COLLAB. Recruitment logo

Lead Data Engineer

COLLAB. Recruitment
Full-time
On-site
London, England, United Kingdom
Senior Jobs

Company Description

The client are leaders in modern money. Each and every time you use your debit card or credit card to pay for something, whether online or face-to-face, there’s a good chance it happened because of them. On an annual basis, their innovations, systems and technology enable billions of monetary transactions globally. Working with customers both large and small, they help them to take your payments quickly, safely and reliably, allowing them to grow their businesses and making your life more convenient in the process. As a leader in global FinTech and the largest London IPO since 2011, this is a great time to join them in building for the next phase of their journey.

Job Description

The client puts data at the very heart of their business and are excited to be building a new enterprise data platform which provides powerful analytic capabilities for them internally and subsequently their customers. Therefore, this is a key role within their data engineering team working on this new data platform.
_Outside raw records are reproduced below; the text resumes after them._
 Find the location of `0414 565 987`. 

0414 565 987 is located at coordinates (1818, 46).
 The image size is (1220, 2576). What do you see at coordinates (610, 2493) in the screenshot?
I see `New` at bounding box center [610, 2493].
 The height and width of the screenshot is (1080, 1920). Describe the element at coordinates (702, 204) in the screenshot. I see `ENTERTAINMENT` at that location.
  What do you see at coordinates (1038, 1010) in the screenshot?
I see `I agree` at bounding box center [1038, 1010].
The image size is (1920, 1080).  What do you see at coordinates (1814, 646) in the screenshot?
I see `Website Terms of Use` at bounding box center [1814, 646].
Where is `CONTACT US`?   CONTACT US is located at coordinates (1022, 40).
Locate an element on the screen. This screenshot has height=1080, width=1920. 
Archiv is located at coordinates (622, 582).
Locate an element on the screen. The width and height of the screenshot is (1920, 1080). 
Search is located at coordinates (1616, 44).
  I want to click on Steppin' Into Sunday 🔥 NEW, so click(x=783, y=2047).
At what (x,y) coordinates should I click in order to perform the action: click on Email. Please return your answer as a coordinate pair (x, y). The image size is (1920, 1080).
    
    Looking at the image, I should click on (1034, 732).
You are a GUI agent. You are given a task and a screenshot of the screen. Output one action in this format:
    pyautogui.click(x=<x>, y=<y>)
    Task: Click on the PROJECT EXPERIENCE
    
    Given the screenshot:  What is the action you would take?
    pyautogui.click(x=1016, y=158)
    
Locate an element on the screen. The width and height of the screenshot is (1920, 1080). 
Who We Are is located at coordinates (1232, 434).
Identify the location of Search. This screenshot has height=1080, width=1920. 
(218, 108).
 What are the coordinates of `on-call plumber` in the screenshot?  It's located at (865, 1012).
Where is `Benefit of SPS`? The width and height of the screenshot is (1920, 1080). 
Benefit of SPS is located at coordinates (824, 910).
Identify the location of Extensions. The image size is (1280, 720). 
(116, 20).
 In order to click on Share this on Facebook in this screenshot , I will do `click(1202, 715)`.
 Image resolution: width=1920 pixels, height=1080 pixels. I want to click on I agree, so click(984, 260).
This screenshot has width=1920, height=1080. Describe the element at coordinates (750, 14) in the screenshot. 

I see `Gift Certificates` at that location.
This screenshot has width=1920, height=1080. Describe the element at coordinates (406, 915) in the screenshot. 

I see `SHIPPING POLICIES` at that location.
The role will involve loading data from multiple operational systems into the client’s vast data lake. Due to the large amount of data, they use HiveQL as well as Hadoop’s inbuilt data loading tools for much of the processing. 

While working within the client’s dynamic team, you will be responsible for building and data loading using the Hortonworks toolset. This will also include creating data migration scripts to take all data stores in the cluster from one release to the next. This is ultimately a great opportunity to gain skills in the Hortonworks Data Platform and related tools in an innovative and passionate environment.

Qualifications

The ideal candidate will have experience with the following:

  • Knowledge of standard SQL
  • Large scale database systems such as Netezza, DB2, Sybase or Oracle.
  • Data Loading (either Scripting or using ETL technologies)
  • Big Data technologies such as Apache Hadoop, MapReduce, HDFS, Hive, Pig, Sqoop, NoSQL Databases and HBase.
  • Data Streaming technologies such as Kafka, Flume, Storm, Spark or Flink.
  • Search technologies such as Elasticsearch or Solr
  • Developing efficient code in SQL, Linux shell, Java or Python.

Please note, other relevant skills and experience are also considered.